Menurutnya, keberadaan alat keselamatan harus menjadi perhatian, termasuk memastikan life jacket tersedia dan ditempatkan pada posisi yang mudah dijangkau. Sebab, dalam kondisi darurat, waktu untuk menyelamatkan diri sangat terbatas.
“Kadang ada tempatnya, tapi tidak ada life jacket-nya, atau ditaruh di bawah dengan penempatan yang salah. Masyarakat juga harus ikut mengecek posisi-posisi life jacket,” kata Syahril.
Ia menjelaskan, setiap kapal juga harus memiliki akses evakuasi yang dapat digunakan penumpang apabila terjadi keadaan darurat. Jalur keluar tersebut menjadi bagian dari prosedur keselamatan yang harus dipenuhi.
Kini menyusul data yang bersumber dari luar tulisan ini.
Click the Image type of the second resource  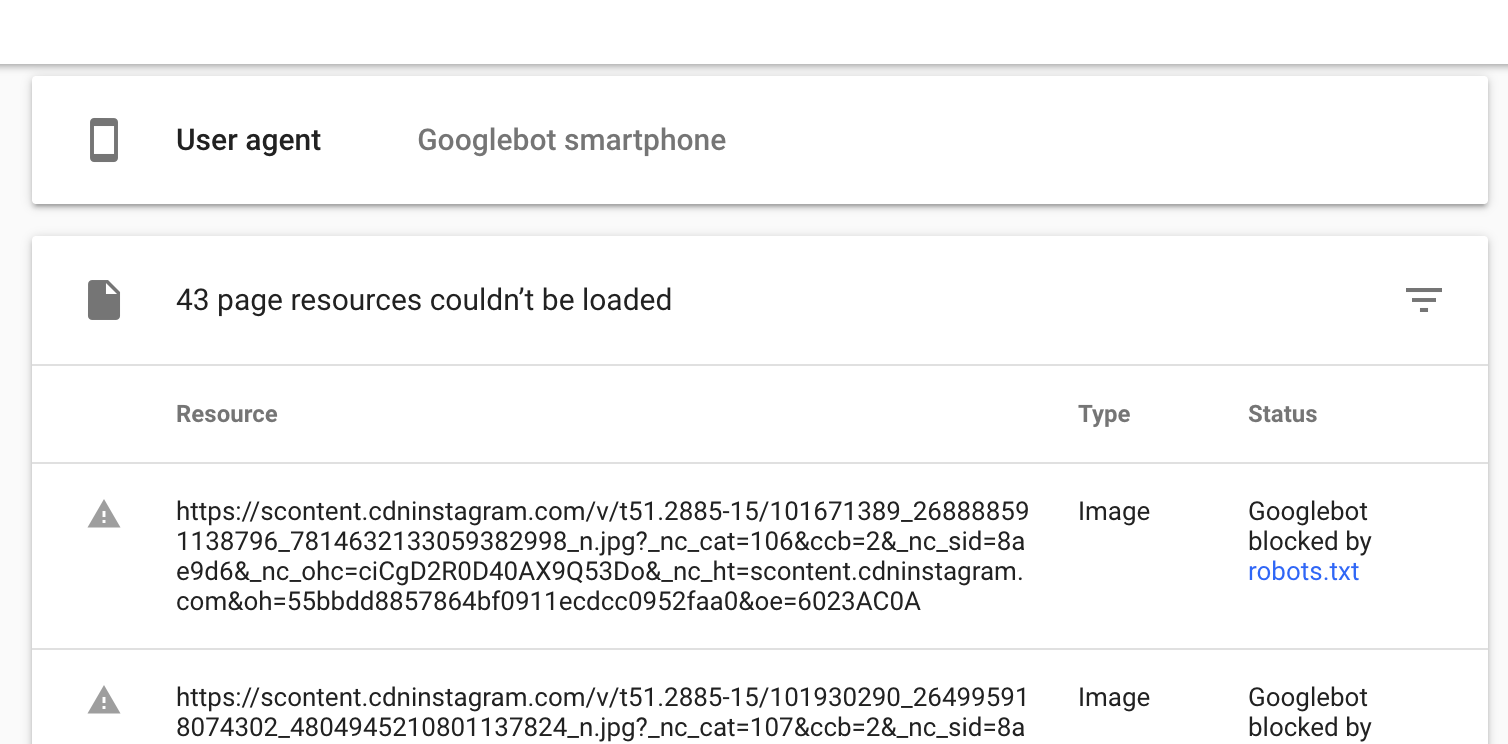pyautogui.click(x=1114, y=698)

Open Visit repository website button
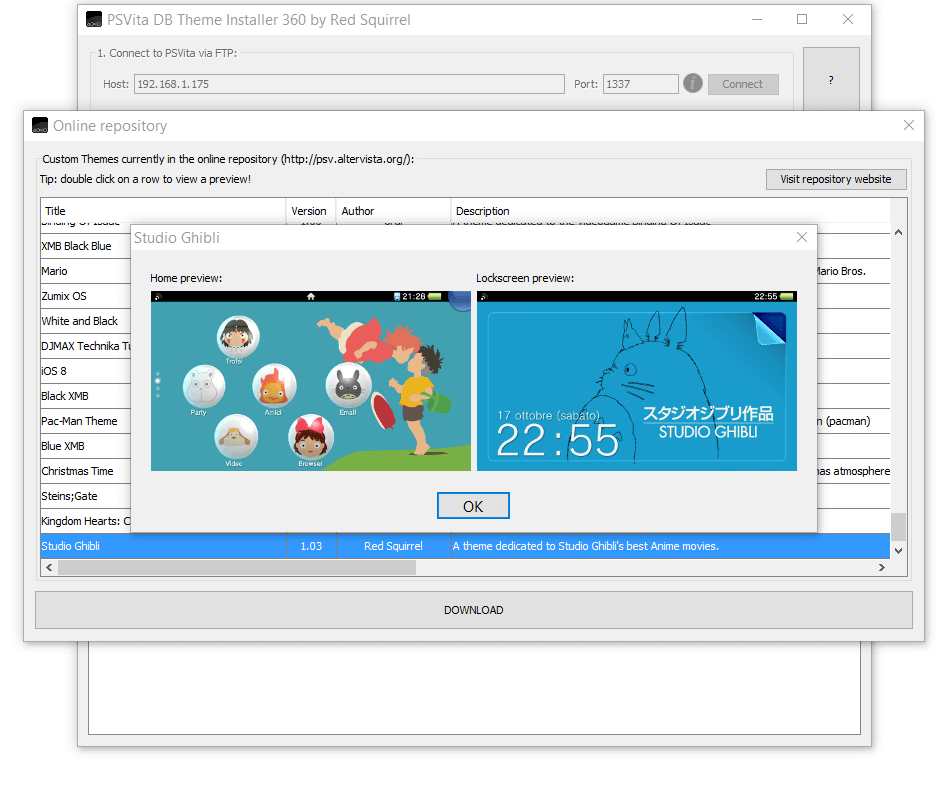[835, 180]
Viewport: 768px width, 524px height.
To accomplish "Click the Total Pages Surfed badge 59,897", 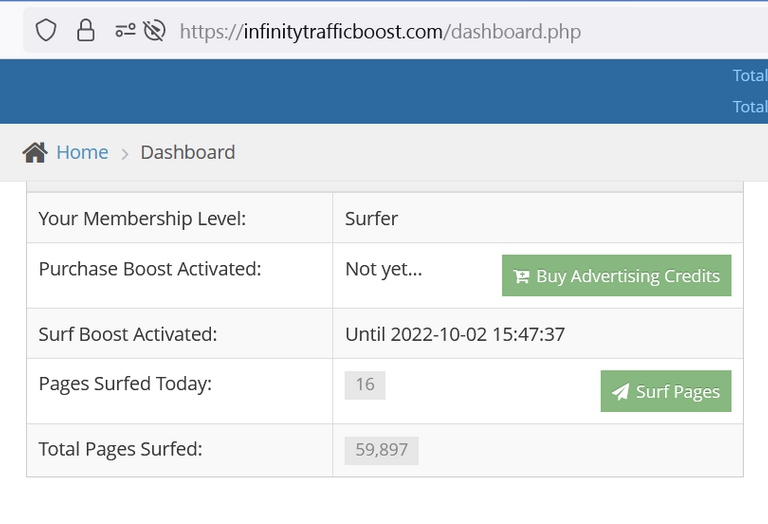I will (x=382, y=450).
“Kalau ada emergency, jalurnya harus dipikirkan. Jangan sampai ketika ada kejadian orang mau keluar hanya melalui satu pintu, karena harus bergantian dan itu akan menyulitkan,” ujarnya.
Syahril menyebut, beberapa kapal memiliki akses darurat berupa jendela yang dapat dibuka, sementara kapal lain menggunakan sistem berbeda sesuai spesifikasi teknisnya. Pemeriksaan mengenai standar tersebut menjadi kewenangan petugas pemeriksa kapal.
“Ada yang bisa dibuka, ada juga yang permanen. Kalau permanen biasanya ada alat seperti pemecah kaca. Yang penting prosedur safety-nya terpenuhi,” jelasnya.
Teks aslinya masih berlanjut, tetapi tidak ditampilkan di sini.